▸ What is needed
Could you please write out the data shown below, exactly and in full?
....
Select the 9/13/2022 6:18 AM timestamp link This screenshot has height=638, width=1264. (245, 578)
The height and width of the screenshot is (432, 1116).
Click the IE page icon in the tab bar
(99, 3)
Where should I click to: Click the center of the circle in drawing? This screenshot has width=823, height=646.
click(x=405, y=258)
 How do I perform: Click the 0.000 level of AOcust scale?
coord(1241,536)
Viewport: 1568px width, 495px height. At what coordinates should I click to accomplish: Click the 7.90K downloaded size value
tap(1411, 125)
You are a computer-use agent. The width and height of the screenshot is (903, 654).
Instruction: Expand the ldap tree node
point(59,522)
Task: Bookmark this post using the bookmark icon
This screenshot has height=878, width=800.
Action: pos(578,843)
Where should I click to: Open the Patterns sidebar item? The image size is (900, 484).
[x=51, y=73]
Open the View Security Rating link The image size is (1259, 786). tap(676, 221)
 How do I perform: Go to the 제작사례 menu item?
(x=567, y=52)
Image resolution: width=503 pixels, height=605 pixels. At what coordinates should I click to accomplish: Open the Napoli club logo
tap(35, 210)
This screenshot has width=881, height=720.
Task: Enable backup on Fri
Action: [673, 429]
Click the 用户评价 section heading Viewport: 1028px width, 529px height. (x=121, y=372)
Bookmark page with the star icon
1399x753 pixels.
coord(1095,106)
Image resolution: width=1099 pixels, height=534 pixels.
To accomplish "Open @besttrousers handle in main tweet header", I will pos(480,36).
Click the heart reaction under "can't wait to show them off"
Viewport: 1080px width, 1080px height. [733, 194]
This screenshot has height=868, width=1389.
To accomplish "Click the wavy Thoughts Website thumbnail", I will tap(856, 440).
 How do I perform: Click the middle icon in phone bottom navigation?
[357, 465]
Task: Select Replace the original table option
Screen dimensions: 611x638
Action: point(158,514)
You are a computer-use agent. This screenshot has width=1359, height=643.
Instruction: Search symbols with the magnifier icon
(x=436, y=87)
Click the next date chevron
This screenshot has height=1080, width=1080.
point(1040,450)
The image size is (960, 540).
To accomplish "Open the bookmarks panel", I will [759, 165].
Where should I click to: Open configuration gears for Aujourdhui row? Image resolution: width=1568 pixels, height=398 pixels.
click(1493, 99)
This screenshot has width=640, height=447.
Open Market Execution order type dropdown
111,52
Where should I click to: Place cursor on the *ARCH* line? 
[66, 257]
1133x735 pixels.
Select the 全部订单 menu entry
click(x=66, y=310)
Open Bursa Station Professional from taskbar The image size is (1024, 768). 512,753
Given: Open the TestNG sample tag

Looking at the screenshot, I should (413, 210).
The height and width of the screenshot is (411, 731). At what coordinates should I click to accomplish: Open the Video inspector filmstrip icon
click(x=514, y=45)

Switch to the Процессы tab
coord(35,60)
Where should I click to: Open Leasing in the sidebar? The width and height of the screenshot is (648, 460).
....
▸ Solution to the exercise
Select the 9/13/2022 6:18 AM timestamp link This screenshot has height=638, width=1264. (245, 578)
The height and width of the screenshot is (432, 1116).
Click the IE page icon in the tab bar
(99, 3)
Where should I click to: Click the center of the circle in drawing? This screenshot has width=823, height=646.
click(x=405, y=258)
 How do I perform: Click the 0.000 level of AOcust scale?
coord(1241,536)
Viewport: 1568px width, 495px height. At what coordinates should I click to accomplish: Click the 7.90K downloaded size value
tap(1411, 125)
You are a computer-use agent. The width and height of the screenshot is (903, 654).
Instruction: Expand the ldap tree node
point(59,522)
Task: Bookmark this post using the bookmark icon
This screenshot has height=878, width=800.
Action: pos(578,843)
Where should I click to: Open the Patterns sidebar item? The image size is (900, 484).
[x=51, y=73]
Open the View Security Rating link The image size is (1259, 786). tap(676, 221)
 How do I perform: Go to the 제작사례 menu item?
(x=567, y=52)
Image resolution: width=503 pixels, height=605 pixels. At what coordinates should I click to accomplish: Open the Napoli club logo
tap(35, 210)
This screenshot has width=881, height=720.
Task: Enable backup on Fri
Action: [673, 429]
Click the 用户评价 section heading Viewport: 1028px width, 529px height. (x=121, y=372)
Bookmark page with the star icon
1399x753 pixels.
coord(1095,106)
Image resolution: width=1099 pixels, height=534 pixels.
To accomplish "Open @besttrousers handle in main tweet header", I will pos(480,36).
Click the heart reaction under "can't wait to show them off"
Viewport: 1080px width, 1080px height. [733, 194]
This screenshot has height=868, width=1389.
To accomplish "Click the wavy Thoughts Website thumbnail", I will tap(856, 440).
 How do I perform: Click the middle icon in phone bottom navigation?
[357, 465]
Task: Select Replace the original table option
Screen dimensions: 611x638
Action: point(158,514)
You are a computer-use agent. This screenshot has width=1359, height=643.
Instruction: Search symbols with the magnifier icon
(x=436, y=87)
Click the next date chevron
This screenshot has height=1080, width=1080.
point(1040,450)
The image size is (960, 540).
To accomplish "Open the bookmarks panel", I will [759, 165].
Where should I click to: Open configuration gears for Aujourdhui row? Image resolution: width=1568 pixels, height=398 pixels.
click(1493, 99)
This screenshot has width=640, height=447.
Open Market Execution order type dropdown
111,52
Where should I click to: Place cursor on the *ARCH* line? 
[66, 257]
1133x735 pixels.
Select the 全部订单 menu entry
click(x=66, y=310)
Open Bursa Station Professional from taskbar The image size is (1024, 768). 512,753
Given: Open the TestNG sample tag

Looking at the screenshot, I should (413, 210).
The height and width of the screenshot is (411, 731). At what coordinates should I click to accomplish: Open the Video inspector filmstrip icon
click(x=514, y=45)

Switch to the Процессы tab
coord(35,60)
Where should I click to: Open Leasing in the sidebar? The width and height of the screenshot is (648, 460).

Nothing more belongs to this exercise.